──────── Exercise input

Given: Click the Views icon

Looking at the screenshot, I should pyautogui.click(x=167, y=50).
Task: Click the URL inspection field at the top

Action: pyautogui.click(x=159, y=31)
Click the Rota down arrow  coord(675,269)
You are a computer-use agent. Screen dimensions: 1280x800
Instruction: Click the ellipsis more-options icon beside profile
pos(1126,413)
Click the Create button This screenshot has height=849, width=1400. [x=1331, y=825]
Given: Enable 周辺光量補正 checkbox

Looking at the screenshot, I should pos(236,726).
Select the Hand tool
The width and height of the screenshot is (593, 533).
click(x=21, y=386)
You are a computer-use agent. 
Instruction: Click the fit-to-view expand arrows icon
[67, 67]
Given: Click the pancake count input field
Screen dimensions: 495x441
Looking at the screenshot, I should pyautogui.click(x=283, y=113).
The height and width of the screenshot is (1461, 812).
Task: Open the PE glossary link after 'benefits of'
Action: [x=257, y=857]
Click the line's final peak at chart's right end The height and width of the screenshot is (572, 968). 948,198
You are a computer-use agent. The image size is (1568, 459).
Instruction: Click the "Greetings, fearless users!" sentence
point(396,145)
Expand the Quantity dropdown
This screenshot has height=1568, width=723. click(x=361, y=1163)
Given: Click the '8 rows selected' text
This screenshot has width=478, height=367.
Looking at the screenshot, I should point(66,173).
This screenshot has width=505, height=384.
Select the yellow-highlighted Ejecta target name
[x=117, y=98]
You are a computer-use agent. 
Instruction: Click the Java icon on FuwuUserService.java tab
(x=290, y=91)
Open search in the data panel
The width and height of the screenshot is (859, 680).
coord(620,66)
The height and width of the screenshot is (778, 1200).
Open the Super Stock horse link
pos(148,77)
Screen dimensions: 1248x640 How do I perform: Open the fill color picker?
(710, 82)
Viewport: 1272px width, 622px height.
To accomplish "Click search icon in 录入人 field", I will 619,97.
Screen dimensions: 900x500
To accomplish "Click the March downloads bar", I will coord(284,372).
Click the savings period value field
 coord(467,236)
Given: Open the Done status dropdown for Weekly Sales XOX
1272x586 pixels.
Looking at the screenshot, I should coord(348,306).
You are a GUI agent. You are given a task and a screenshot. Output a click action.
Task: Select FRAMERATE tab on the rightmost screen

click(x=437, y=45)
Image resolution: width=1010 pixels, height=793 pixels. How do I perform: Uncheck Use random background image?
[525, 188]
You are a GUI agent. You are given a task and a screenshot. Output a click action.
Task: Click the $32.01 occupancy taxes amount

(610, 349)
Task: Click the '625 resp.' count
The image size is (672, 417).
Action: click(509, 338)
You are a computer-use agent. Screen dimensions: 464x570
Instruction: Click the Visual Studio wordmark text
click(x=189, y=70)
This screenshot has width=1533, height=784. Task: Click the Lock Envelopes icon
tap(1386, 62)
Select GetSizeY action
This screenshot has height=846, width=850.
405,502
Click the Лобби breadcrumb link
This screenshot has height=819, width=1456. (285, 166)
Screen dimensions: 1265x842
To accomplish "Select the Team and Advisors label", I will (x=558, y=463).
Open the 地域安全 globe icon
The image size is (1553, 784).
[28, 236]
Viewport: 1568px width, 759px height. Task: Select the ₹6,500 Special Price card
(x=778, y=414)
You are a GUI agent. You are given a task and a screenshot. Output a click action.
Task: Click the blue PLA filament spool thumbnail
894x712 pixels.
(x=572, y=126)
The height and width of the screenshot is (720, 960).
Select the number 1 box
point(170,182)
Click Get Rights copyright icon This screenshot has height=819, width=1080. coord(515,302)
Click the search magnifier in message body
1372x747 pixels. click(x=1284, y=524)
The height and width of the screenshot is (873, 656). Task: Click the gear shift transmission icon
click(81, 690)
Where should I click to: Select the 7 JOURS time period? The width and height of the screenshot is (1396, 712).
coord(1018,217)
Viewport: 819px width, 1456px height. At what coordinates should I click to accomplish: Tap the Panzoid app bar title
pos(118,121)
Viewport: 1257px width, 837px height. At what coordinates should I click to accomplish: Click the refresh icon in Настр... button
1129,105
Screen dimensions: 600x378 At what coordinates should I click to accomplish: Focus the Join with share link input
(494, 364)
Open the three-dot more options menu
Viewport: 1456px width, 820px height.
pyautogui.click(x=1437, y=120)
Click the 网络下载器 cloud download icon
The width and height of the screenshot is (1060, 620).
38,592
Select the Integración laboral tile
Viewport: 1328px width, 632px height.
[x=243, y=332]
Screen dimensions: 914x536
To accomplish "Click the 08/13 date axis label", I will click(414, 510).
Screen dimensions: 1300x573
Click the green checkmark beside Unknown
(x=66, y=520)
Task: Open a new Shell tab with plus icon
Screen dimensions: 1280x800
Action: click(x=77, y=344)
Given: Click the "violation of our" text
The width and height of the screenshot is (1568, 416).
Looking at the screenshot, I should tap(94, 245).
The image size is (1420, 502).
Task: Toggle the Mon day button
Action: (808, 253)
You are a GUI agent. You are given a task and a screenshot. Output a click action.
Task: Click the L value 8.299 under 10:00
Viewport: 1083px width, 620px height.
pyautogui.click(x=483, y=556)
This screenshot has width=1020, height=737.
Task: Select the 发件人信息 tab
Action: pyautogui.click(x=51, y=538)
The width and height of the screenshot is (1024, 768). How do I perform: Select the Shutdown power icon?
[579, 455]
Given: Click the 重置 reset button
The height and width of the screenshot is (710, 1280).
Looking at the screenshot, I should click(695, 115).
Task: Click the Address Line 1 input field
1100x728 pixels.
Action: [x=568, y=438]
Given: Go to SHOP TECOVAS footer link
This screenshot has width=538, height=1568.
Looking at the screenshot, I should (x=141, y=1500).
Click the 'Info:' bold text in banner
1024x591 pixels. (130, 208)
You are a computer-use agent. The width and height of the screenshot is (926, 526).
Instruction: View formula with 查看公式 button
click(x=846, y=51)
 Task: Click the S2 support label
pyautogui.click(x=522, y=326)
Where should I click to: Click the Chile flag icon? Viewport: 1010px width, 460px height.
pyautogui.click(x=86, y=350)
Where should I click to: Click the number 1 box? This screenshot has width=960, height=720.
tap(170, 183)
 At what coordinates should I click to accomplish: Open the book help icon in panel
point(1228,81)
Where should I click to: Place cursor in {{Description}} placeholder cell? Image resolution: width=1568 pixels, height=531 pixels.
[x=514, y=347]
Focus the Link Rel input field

────────────────

Task instructions
Convert all the rows above into a JSON list of strings, one string per line, omitting blank lines.

The response
[
  "Given: Click the Views icon",
  "Looking at the screenshot, I should pyautogui.click(x=167, y=50).",
  "Task: Click the URL inspection field at the top",
  "Action: pyautogui.click(x=159, y=31)",
  "Click the Rota down arrow  coord(675,269)",
  "You are a computer-use agent. Screen dimensions: 1280x800",
  "Instruction: Click the ellipsis more-options icon beside profile",
  "pos(1126,413)",
  "Click the Create button This screenshot has height=849, width=1400. [x=1331, y=825]",
  "Given: Enable 周辺光量補正 checkbox",
  "Looking at the screenshot, I should pos(236,726).",
  "Select the Hand tool",
  "The width and height of the screenshot is (593, 533).",
  "click(x=21, y=386)",
  "You are a computer-use agent. ",
  "Instruction: Click the fit-to-view expand arrows icon",
  "[67, 67]",
  "Given: Click the pancake count input field",
  "Screen dimensions: 495x441",
  "Looking at the screenshot, I should pyautogui.click(x=283, y=113).",
  "The height and width of the screenshot is (1461, 812).",
  "Task: Open the PE glossary link after 'benefits of'",
  "Action: [x=257, y=857]",
  "Click the line's final peak at chart's right end The height and width of the screenshot is (572, 968). 948,198",
  "You are a computer-use agent. The image size is (1568, 459).",
  "Instruction: Click the \"Greetings, fearless users!\" sentence",
  "point(396,145)",
  "Expand the Quantity dropdown",
  "This screenshot has height=1568, width=723. click(x=361, y=1163)",
  "Given: Click the '8 rows selected' text",
  "This screenshot has width=478, height=367.",
  "Looking at the screenshot, I should point(66,173).",
  "This screenshot has width=505, height=384.",
  "Select the yellow-highlighted Ejecta target name",
  "[x=117, y=98]",
  "You are a computer-use agent. ",
  "Instruction: Click the Java icon on FuwuUserService.java tab",
  "(x=290, y=91)",
  "Open search in the data panel",
  "The width and height of the screenshot is (859, 680).",
  "coord(620,66)",
  "The height and width of the screenshot is (778, 1200).",
  "Open the Super Stock horse link",
  "pos(148,77)",
  "Screen dimensions: 1248x640 How do I perform: Open the fill color picker?",
  "(710, 82)",
  "Viewport: 1272px width, 622px height.",
  "To accomplish \"Click search icon in 录入人 field\", I will 619,97.",
  "Screen dimensions: 900x500",
  "To accomplish \"Click the March downloads bar\", I will coord(284,372).",
  "Click the savings period value field",
  " coord(467,236)",
  "Given: Open the Done status dropdown for Weekly Sales XOX",
  "1272x586 pixels.",
  "Looking at the screenshot, I should coord(348,306).",
  "You are a GUI agent. You are given a task and a screenshot. Output a click action.",
  "Task: Select FRAMERATE tab on the rightmost screen",
  "click(x=437, y=45)",
  "Image resolution: width=1010 pixels, height=793 pixels. How do I perform: Uncheck Use random background image?",
  "[525, 188]",
  "You are a GUI agent. You are given a task and a screenshot. Output a click action.",
  "Task: Click the $32.01 occupancy taxes amount",
  "(610, 349)",
  "Task: Click the '625 resp.' count",
  "The image size is (672, 417).",
  "Action: click(509, 338)",
  "You are a computer-use agent. Screen dimensions: 464x570",
  "Instruction: Click the Visual Studio wordmark text",
  "click(x=189, y=70)",
  "This screenshot has width=1533, height=784. Task: Click the Lock Envelopes icon",
  "tap(1386, 62)",
  "Select GetSizeY action",
  "This screenshot has height=846, width=850.",
  "405,502",
  "Click the Лобби breadcrumb link",
  "This screenshot has height=819, width=1456. (285, 166)",
  "Screen dimensions: 1265x842",
  "To accomplish \"Select the Team and Advisors label\", I will (x=558, y=463).",
  "Open the 地域安全 globe icon",
  "The image size is (1553, 784).",
  "[28, 236]",
  "Viewport: 1568px width, 759px height. Task: Select the ₹6,500 Special Price card",
  "(x=778, y=414)",
  "You are a GUI agent. You are given a task and a screenshot. Output a click action.",
  "Task: Click the blue PLA filament spool thumbnail",
  "894x712 pixels.",
  "(x=572, y=126)",
  "The height and width of the screenshot is (720, 960).",
  "Select the number 1 box",
  "point(170,182)",
  "Click Get Rights copyright icon This screenshot has height=819, width=1080. coord(515,302)",
  "Click the search magnifier in message body",
  "1372x747 pixels. click(x=1284, y=524)",
  "The height and width of the screenshot is (873, 656). Task: Click the gear shift transmission icon",
  "click(81, 690)",
  "Where should I click to: Select the 7 JOURS time period? The width and height of the screenshot is (1396, 712).",
  "coord(1018,217)",
  "Viewport: 819px width, 1456px height. At what coordinates should I click to accomplish: Tap the Panzoid app bar title",
  "pos(118,121)",
  "Viewport: 1257px width, 837px height. At what coordinates should I click to accomplish: Click the refresh icon in Настр... button",
  "1129,105",
  "Screen dimensions: 600x378 At what coordinates should I click to accomplish: Focus the Join with share link input",
  "(494, 364)",
  "Open the three-dot more options menu",
  "Viewport: 1456px width, 820px height.",
  "pyautogui.click(x=1437, y=120)",
  "Click the 网络下载器 cloud download icon",
  "The width and height of the screenshot is (1060, 620).",
  "38,592",
  "Select the Integración laboral tile",
  "Viewport: 1328px width, 632px height.",
  "[x=243, y=332]",
  "Screen dimensions: 914x536",
  "To accomplish \"Click the 08/13 date axis label\", I will click(414, 510).",
  "Screen dimensions: 1300x573",
  "Click the green checkmark beside Unknown",
  "(x=66, y=520)",
  "Task: Open a new Shell tab with plus icon",
  "Screen dimensions: 1280x800",
  "Action: click(x=77, y=344)",
  "Given: Click the \"violation of our\" text",
  "The width and height of the screenshot is (1568, 416).",
  "Looking at the screenshot, I should tap(94, 245).",
  "The image size is (1420, 502).",
  "Task: Toggle the Mon day button",
  "Action: (808, 253)",
  "You are a GUI agent. You are given a task and a screenshot. Output a click action.",
  "Task: Click the L value 8.299 under 10:00",
  "Viewport: 1083px width, 620px height.",
  "pyautogui.click(x=483, y=556)",
  "This screenshot has width=1020, height=737.",
  "Task: Select the 发件人信息 tab",
  "Action: pyautogui.click(x=51, y=538)",
  "The width and height of the screenshot is (1024, 768). How do I perform: Select the Shutdown power icon?",
  "[579, 455]",
  "Given: Click the 重置 reset button",
  "The height and width of the screenshot is (710, 1280).",
  "Looking at the screenshot, I should click(695, 115).",
  "Task: Click the Address Line 1 input field",
  "1100x728 pixels.",
  "Action: [x=568, y=438]",
  "Given: Go to SHOP TECOVAS footer link",
  "This screenshot has width=538, height=1568.",
  "Looking at the screenshot, I should (x=141, y=1500).",
  "Click the 'Info:' bold text in banner",
  "1024x591 pixels. (130, 208)",
  "You are a computer-use agent. The width and height of the screenshot is (926, 526).",
  "Instruction: View formula with 查看公式 button",
  "click(x=846, y=51)",
  " Task: Click the S2 support label",
  "pyautogui.click(x=522, y=326)",
  "Where should I click to: Click the Chile flag icon? Viewport: 1010px width, 460px height.",
  "pyautogui.click(x=86, y=350)",
  "Where should I click to: Click the number 1 box? This screenshot has width=960, height=720.",
  "tap(170, 183)",
  " At what coordinates should I click to accomplish: Open the book help icon in panel",
  "point(1228,81)",
  "Where should I click to: Place cursor in {{Description}} placeholder cell? Image resolution: width=1568 pixels, height=531 pixels.",
  "[x=514, y=347]",
  "Focus the Link Rel input field"
]